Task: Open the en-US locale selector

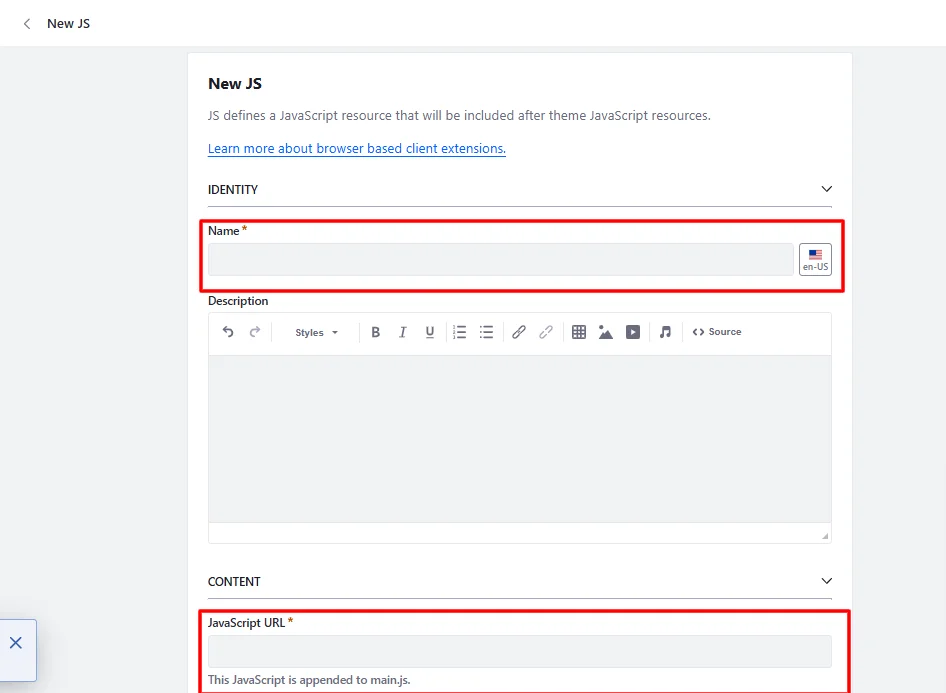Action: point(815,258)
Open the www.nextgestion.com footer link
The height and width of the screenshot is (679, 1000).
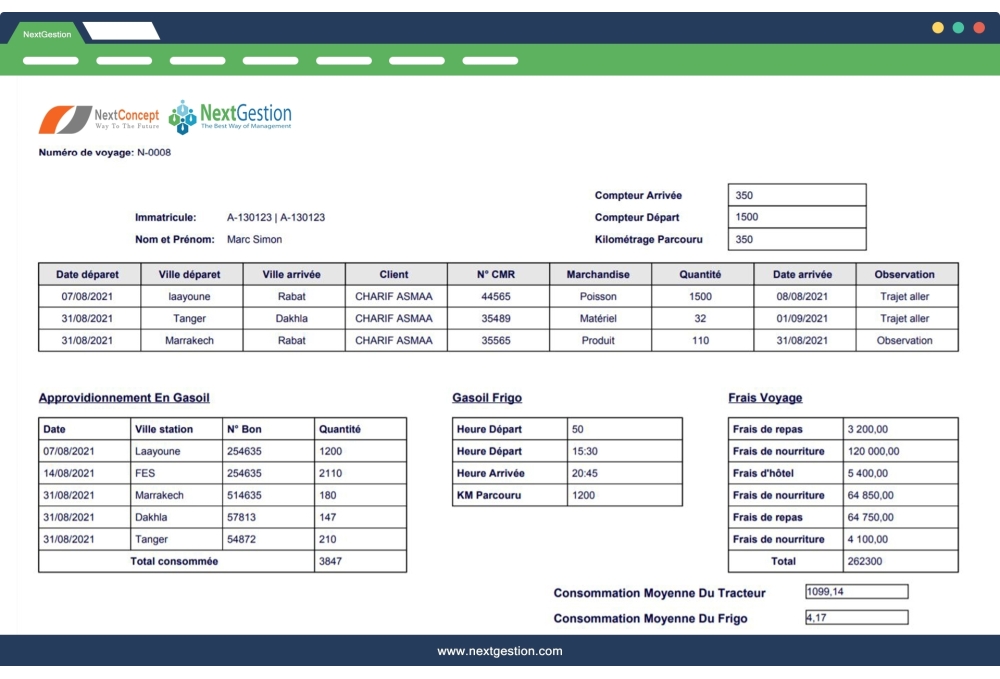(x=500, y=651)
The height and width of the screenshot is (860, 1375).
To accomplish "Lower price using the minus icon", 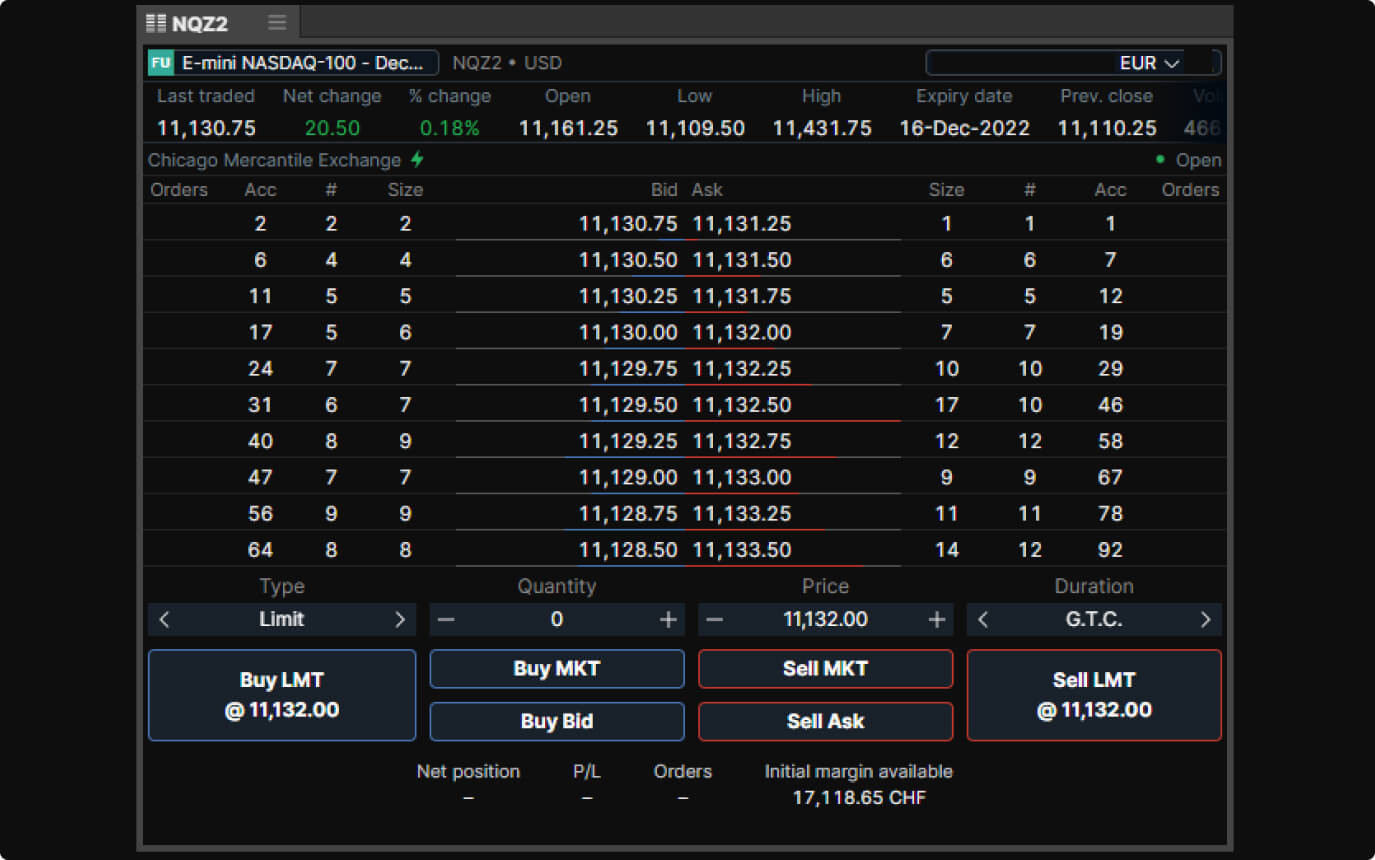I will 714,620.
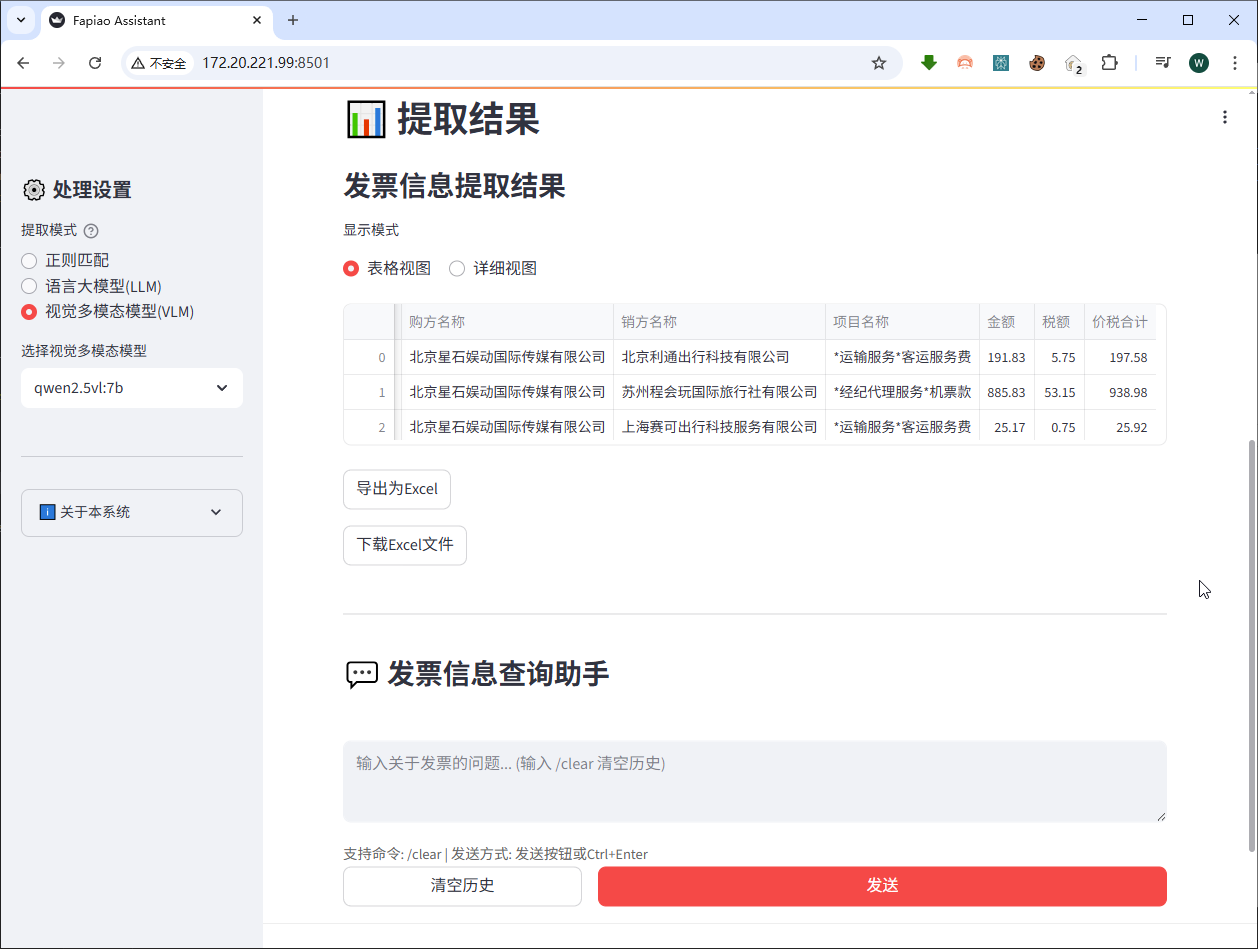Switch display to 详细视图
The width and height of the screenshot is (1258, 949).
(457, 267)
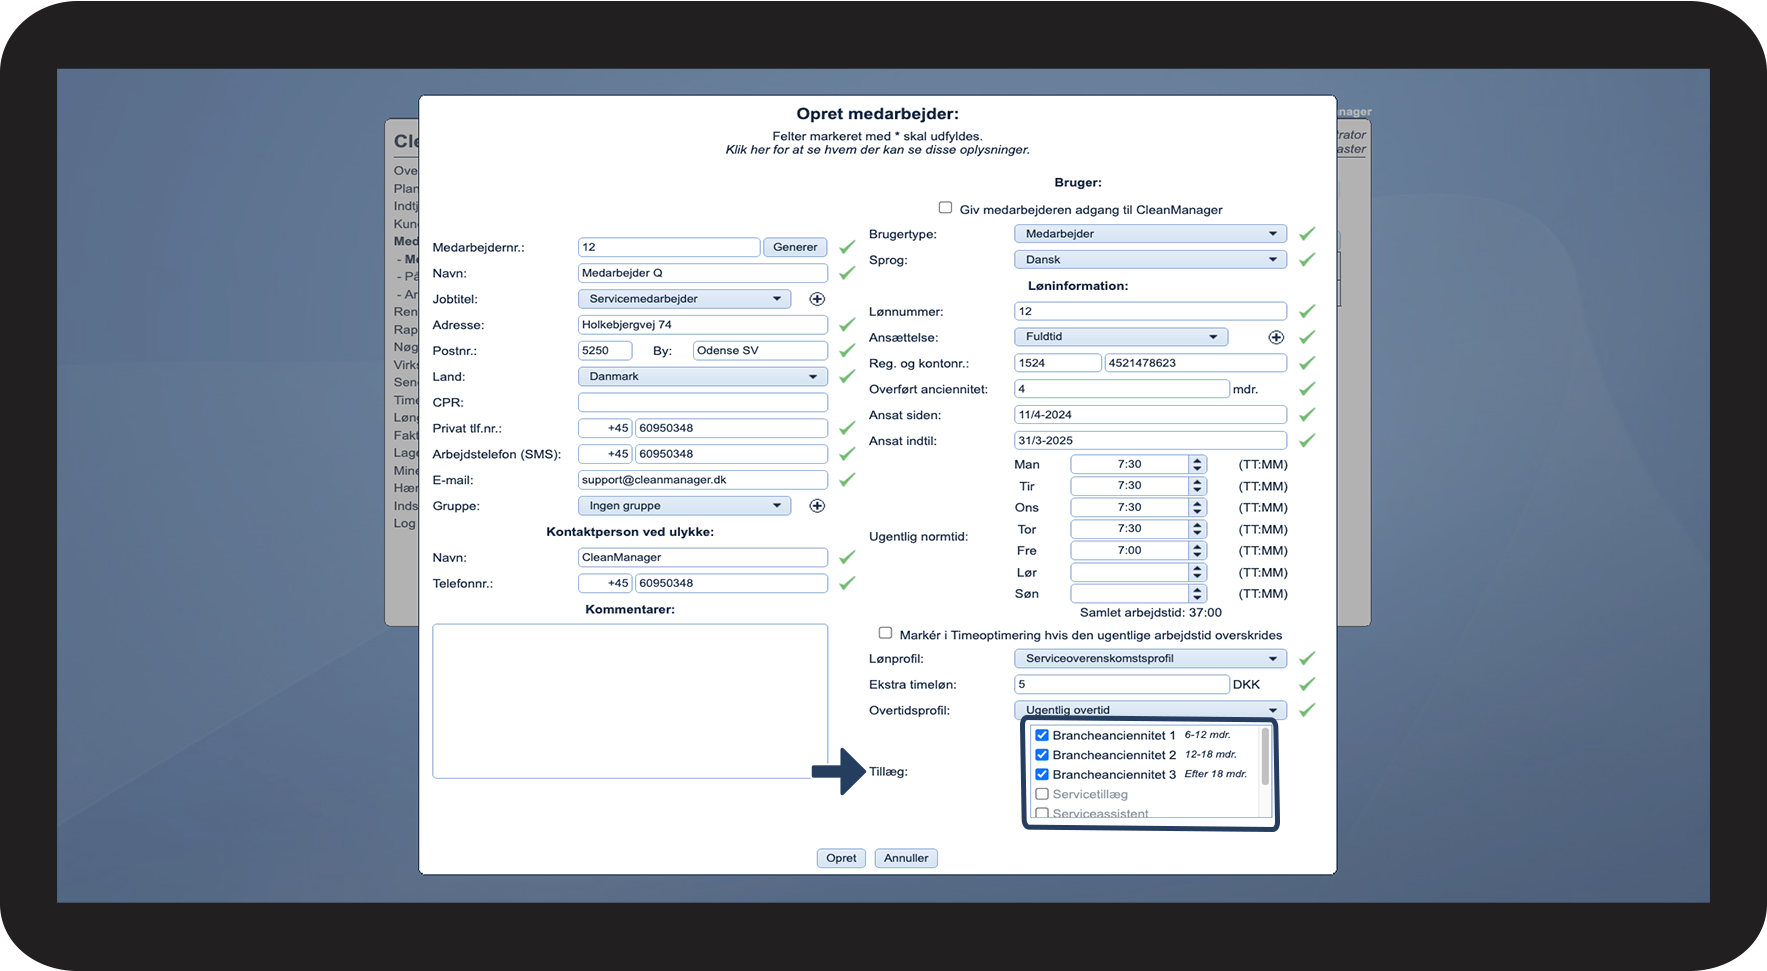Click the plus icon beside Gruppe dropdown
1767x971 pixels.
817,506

================

- **DESCRIPTION OF THE TASK**
Say again, word for word, the lines beginning at the top of the data and ending with the line that has "The height and width of the screenshot is (860, 1375).". Skip the pictures.

- **FINISHED TASK**
Task: Open the en-US locale selector

Action: point(815,258)
Open the www.nextgestion.com footer link
The height and width of the screenshot is (679, 1000).
(x=500, y=651)
The height and width of the screenshot is (860, 1375).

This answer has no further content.